What renders the matter worse these are both officers of the Regular Army who do not hold back from ignorance or fear. Their constant talk indulged in publicly & in promiscuous company is that the "Army of the Potomac" will not fight, that they are demoralized by withdrawing from the peninsula. Etc, Etc,

Where such example is set by officers of high rank the influence is very bad amongst those in subordinate Stations. You have hardly an idea of the demoralization among officers of high rank in the Potomac Army arising in all instances from personal feeling in relation to change of Commander-in-Chief & others. These men are mere tools or parasites but their example is producing & must necessarily produce very disastrous results.
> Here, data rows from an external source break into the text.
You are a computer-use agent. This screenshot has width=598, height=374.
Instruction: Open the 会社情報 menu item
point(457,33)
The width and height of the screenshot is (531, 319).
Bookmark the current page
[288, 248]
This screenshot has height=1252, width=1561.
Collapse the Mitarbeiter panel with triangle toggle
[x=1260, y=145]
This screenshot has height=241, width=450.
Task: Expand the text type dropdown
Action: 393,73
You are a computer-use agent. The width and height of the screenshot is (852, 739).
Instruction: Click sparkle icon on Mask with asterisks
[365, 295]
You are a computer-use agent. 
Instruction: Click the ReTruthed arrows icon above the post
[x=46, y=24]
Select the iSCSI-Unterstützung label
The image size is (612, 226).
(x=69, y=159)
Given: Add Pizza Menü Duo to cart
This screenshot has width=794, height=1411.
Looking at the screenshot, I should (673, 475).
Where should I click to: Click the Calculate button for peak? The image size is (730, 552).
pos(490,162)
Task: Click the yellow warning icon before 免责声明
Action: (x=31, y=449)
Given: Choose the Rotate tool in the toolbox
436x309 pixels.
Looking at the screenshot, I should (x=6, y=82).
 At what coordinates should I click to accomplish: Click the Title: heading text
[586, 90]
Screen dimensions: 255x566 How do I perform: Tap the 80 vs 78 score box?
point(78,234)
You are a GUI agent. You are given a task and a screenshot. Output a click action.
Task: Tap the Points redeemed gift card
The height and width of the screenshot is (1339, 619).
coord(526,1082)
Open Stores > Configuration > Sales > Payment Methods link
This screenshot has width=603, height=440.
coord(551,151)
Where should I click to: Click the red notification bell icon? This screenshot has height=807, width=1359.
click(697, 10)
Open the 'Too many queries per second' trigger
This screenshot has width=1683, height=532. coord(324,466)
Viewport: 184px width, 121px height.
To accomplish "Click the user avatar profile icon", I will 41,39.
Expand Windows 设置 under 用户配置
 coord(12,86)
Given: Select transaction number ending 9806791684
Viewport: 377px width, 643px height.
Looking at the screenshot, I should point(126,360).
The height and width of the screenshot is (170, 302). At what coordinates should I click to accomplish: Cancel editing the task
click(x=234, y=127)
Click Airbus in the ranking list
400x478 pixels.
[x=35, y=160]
You should know these things, as you alone can stop it. Its source is beyond my reach though its effects are very perceptible & very dangerous. I am endeavoring to do all I can & will most assuredly put them where they shall fight or run away. My advice to you I give with freedom as I know you will not misunderstand. It is, that in view of any satisfactory results you draw back this army to the entrenchments in front of Washington & set to work in that secure place to re-organize & re-arrange it you may avoid great disaster by doing so. I do not consider the matter except in a purely military light & it is bad enough & grave enough to make some action very necessary

Where there is no heart in their leaders & every disposition to hang back much cannot be expected from men. Please hurry forward cavalry horses to me under strong escort I need them badly, worse than I can tell you.

John Pope4

[Note 4 Pope was removed from command the next day.]

Maj Genl


John Pope to Henry W. Halleck, September 1, 1862 (Telegram concerning military affairs). Transcribed and annotated by the Lincoln Studies Center, Knox College, Galesburg, Illinois. Available at Abraham Lincoln Papers at the Library of Congress, Manuscript Division (Washington, D.C.: American Memory Project, [2000-02]), http:/, accessed [March 20, 2003].


Groveton U.S.A. Monument
U.S.A. Monument at Groveton - 2003
Monument Plaque
In Memory of the Patriots who fell at Groveton
Aug 28th, 29th, and 30th, 1862
National Park Service Sign
Second Bull Run Monument
Like its companion monument on Henry Hill, this obelisk was constructed by Union soldiers at the close of the Civil War. It was dedicated during an elaborate ceremony held on June 10, 1865.